*** Opening TASK MATERIAL ***
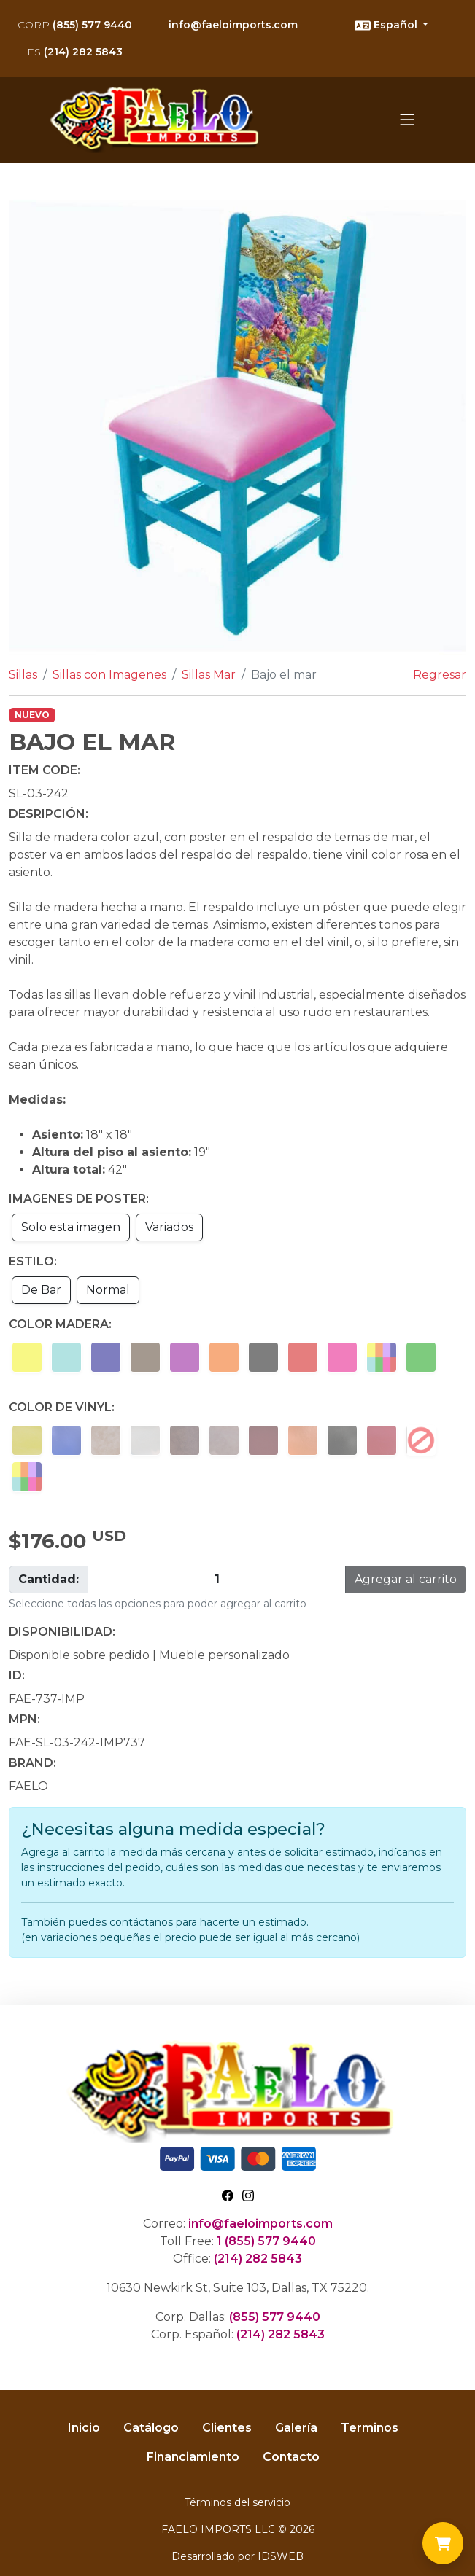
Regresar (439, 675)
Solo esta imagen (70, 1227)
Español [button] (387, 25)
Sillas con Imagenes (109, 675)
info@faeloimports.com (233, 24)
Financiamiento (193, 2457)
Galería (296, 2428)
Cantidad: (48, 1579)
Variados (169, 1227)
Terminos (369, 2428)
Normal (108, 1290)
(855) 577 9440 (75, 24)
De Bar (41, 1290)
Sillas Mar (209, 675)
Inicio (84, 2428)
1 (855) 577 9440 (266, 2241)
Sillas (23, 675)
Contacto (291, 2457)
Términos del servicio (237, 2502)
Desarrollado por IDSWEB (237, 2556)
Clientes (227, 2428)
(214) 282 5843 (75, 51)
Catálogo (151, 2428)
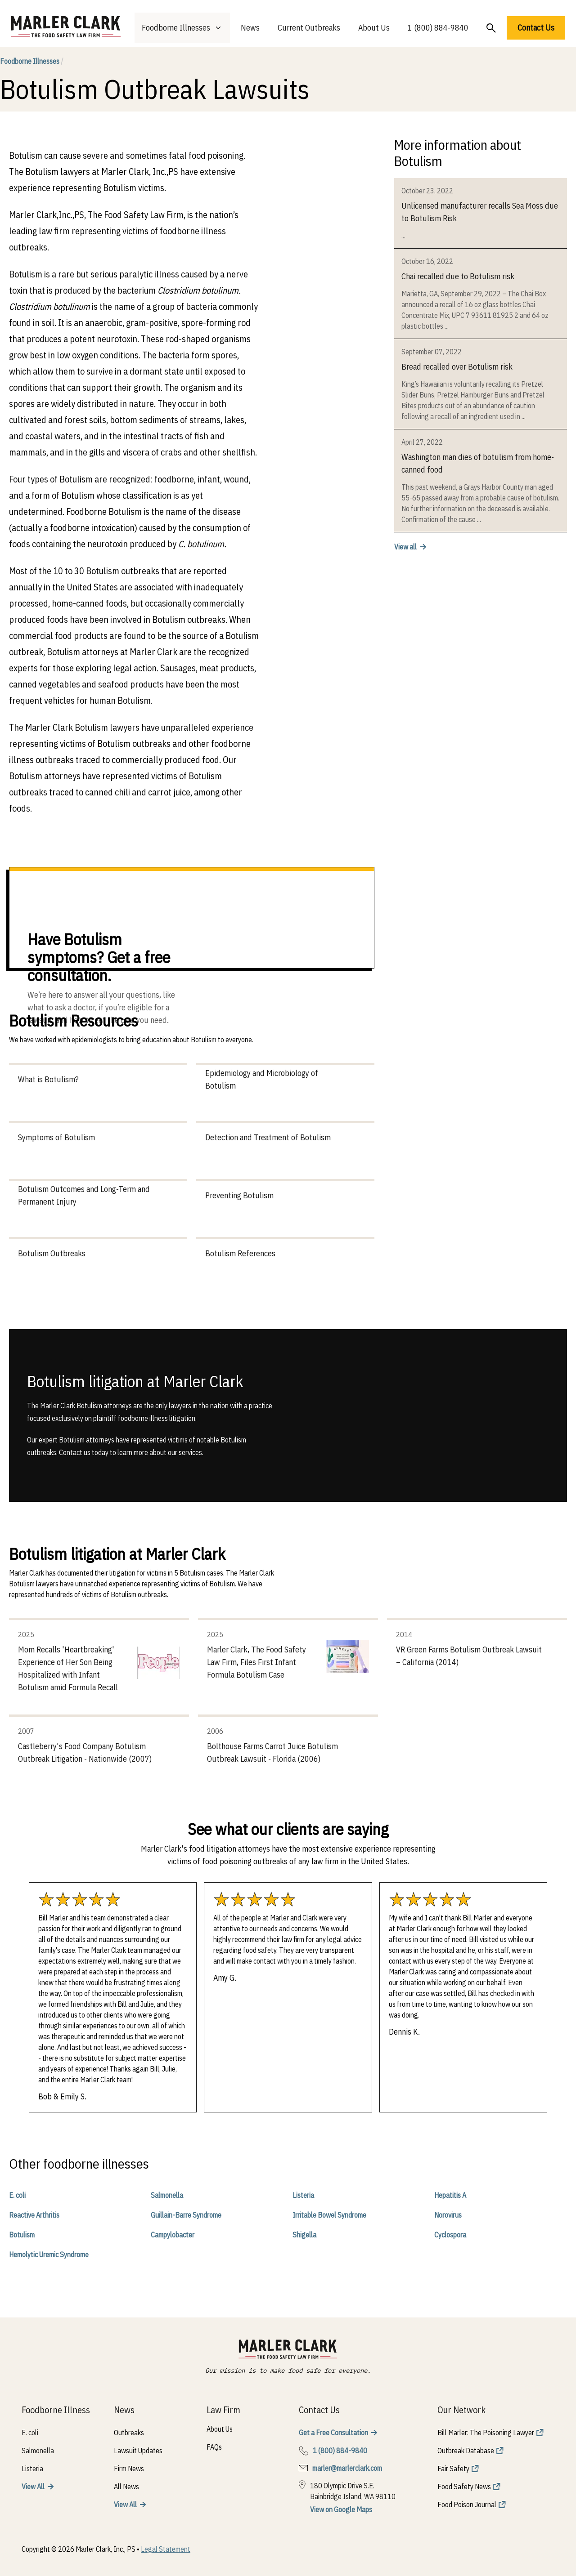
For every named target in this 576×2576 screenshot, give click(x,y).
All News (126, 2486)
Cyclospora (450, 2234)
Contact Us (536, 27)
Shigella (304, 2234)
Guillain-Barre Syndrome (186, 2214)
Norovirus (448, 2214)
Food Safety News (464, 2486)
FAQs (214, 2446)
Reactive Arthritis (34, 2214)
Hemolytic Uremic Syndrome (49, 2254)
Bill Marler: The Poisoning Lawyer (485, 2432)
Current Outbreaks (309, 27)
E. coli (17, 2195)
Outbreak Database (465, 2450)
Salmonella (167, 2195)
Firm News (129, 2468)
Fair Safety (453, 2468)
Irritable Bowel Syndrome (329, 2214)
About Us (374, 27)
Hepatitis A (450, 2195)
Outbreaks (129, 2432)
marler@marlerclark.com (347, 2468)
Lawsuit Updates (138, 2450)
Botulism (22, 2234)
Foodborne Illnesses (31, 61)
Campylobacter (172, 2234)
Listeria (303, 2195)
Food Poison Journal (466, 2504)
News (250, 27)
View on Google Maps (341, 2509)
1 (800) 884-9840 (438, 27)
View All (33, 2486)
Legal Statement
*** Closing TASK MATERIAL ***
* [EXERCISE PROMPT]:
The line containing "De Bar (41, 1290)" marks the start: set down exactly that line and every line after it through the last line of the data, without any pictures.

* [ANSWER TO THIS EXERCISE]:
De Bar (41, 1290)
Sillas Mar (209, 675)
Inicio (84, 2428)
1 (855) 577 9440 (266, 2241)
Sillas (23, 675)
Contacto (291, 2457)
Términos del servicio (237, 2502)
Desarrollado por IDSWEB (237, 2556)
Clientes (227, 2428)
(214) 282 5843 (75, 51)
Catálogo (151, 2428)
For every named target in this 576×2576 screenshot, give click(x,y).
All News (126, 2486)
Cyclospora (450, 2234)
Contact Us (536, 27)
Shigella (304, 2234)
Guillain-Barre Syndrome (186, 2214)
Norovirus (448, 2214)
Food Safety News (464, 2486)
FAQs (214, 2446)
Reactive Arthritis (34, 2214)
Hemolytic Uremic Syndrome (49, 2254)
Bill Marler: The Poisoning Lawyer (485, 2432)
Current Outbreaks (309, 27)
E. coli (17, 2195)
Outbreak Database (465, 2450)
Salmonella (167, 2195)
Firm News (129, 2468)
Fair Safety (453, 2468)
Irritable Bowel Syndrome (329, 2214)
About Us (374, 27)
Hepatitis A (450, 2195)
Outbreaks (129, 2432)
marler@marlerclark.com (347, 2468)
Lawsuit Updates (138, 2450)
Botulism (22, 2234)
Foodborne Illnesses (31, 61)
Campylobacter (172, 2234)
Listeria (303, 2195)
Food Poison Journal (466, 2504)
News (250, 27)
View on Google Maps (341, 2509)
1 (800) 884-9840 (438, 27)
View All (33, 2486)
Legal Statement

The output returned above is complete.